*Work instructions:*
Exactly as they appear below, repeat the lines from the one with "Image resolution: width=315" through the one with "Image resolution: width=574", and no others.

*Provided information:*
--- START ---
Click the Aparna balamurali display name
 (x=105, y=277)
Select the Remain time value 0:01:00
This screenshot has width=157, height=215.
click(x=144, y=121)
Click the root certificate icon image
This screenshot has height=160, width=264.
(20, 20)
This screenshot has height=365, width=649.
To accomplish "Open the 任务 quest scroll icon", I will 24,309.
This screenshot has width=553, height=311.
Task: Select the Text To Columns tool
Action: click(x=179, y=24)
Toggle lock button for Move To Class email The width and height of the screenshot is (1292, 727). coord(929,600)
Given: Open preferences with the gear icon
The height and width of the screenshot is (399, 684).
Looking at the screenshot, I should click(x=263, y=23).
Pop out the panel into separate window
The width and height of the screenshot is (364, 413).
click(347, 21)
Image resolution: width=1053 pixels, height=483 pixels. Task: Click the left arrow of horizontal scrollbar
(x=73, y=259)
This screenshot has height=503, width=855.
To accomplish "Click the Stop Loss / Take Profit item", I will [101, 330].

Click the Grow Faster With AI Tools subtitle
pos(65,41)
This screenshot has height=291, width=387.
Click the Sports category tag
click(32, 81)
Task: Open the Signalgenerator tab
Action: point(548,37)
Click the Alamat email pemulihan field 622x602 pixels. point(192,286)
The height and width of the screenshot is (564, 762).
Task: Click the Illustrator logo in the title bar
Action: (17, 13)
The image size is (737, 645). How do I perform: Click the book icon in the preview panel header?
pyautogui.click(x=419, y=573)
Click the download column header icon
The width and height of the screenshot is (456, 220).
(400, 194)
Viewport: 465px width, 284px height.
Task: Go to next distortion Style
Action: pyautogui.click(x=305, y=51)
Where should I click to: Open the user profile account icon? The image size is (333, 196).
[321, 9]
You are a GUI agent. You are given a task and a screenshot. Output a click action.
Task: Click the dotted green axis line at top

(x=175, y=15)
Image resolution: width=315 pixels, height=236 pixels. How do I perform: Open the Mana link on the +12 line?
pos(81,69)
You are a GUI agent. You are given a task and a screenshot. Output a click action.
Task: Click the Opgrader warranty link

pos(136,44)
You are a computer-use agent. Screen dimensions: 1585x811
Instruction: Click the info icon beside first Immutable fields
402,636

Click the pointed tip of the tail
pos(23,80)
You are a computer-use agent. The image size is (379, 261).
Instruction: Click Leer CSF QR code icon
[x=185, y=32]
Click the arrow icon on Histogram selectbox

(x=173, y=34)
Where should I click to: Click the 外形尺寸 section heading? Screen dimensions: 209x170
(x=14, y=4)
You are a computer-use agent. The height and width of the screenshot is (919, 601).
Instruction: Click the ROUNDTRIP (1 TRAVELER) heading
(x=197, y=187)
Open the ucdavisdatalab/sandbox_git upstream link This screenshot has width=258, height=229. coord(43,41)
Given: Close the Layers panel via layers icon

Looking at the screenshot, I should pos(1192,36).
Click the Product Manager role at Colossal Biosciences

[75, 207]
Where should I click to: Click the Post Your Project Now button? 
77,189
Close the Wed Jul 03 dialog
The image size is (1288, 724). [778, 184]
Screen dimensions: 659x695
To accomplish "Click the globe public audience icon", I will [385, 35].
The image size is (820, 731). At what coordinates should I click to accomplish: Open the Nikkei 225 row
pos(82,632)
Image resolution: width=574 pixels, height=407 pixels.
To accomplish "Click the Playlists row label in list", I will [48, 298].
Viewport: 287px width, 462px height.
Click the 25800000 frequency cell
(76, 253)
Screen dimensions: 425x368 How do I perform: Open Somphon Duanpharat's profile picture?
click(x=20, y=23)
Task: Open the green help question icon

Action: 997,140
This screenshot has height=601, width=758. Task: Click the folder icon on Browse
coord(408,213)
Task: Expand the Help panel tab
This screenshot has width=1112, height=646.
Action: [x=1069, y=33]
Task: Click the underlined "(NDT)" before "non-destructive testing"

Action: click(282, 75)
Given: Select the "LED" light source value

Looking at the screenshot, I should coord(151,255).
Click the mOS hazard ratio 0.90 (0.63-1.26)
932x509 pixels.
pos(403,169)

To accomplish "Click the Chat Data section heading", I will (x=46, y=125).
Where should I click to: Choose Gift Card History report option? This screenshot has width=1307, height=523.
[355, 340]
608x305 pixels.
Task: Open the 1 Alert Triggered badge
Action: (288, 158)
--- END ---
*Output of the exercise:*
Image resolution: width=315 pixels, height=236 pixels. How do I perform: Open the Mana link on the +12 line?
pos(81,69)
You are a GUI agent. You are given a task and a screenshot. Output a click action.
Task: Click the Opgrader warranty link

pos(136,44)
You are a computer-use agent. Screen dimensions: 1585x811
Instruction: Click the info icon beside first Immutable fields
402,636

Click the pointed tip of the tail
pos(23,80)
You are a computer-use agent. The image size is (379, 261).
Instruction: Click Leer CSF QR code icon
[x=185, y=32]
Click the arrow icon on Histogram selectbox

(x=173, y=34)
Where should I click to: Click the 外形尺寸 section heading? Screen dimensions: 209x170
(x=14, y=4)
You are a computer-use agent. The height and width of the screenshot is (919, 601).
Instruction: Click the ROUNDTRIP (1 TRAVELER) heading
(x=197, y=187)
Open the ucdavisdatalab/sandbox_git upstream link This screenshot has width=258, height=229. coord(43,41)
Given: Close the Layers panel via layers icon

Looking at the screenshot, I should pos(1192,36).
Click the Product Manager role at Colossal Biosciences

[75, 207]
Where should I click to: Click the Post Your Project Now button? 
77,189
Close the Wed Jul 03 dialog
The image size is (1288, 724). [778, 184]
Screen dimensions: 659x695
To accomplish "Click the globe public audience icon", I will [385, 35].
The image size is (820, 731). At what coordinates should I click to accomplish: Open the Nikkei 225 row
pos(82,632)
Image resolution: width=574 pixels, height=407 pixels.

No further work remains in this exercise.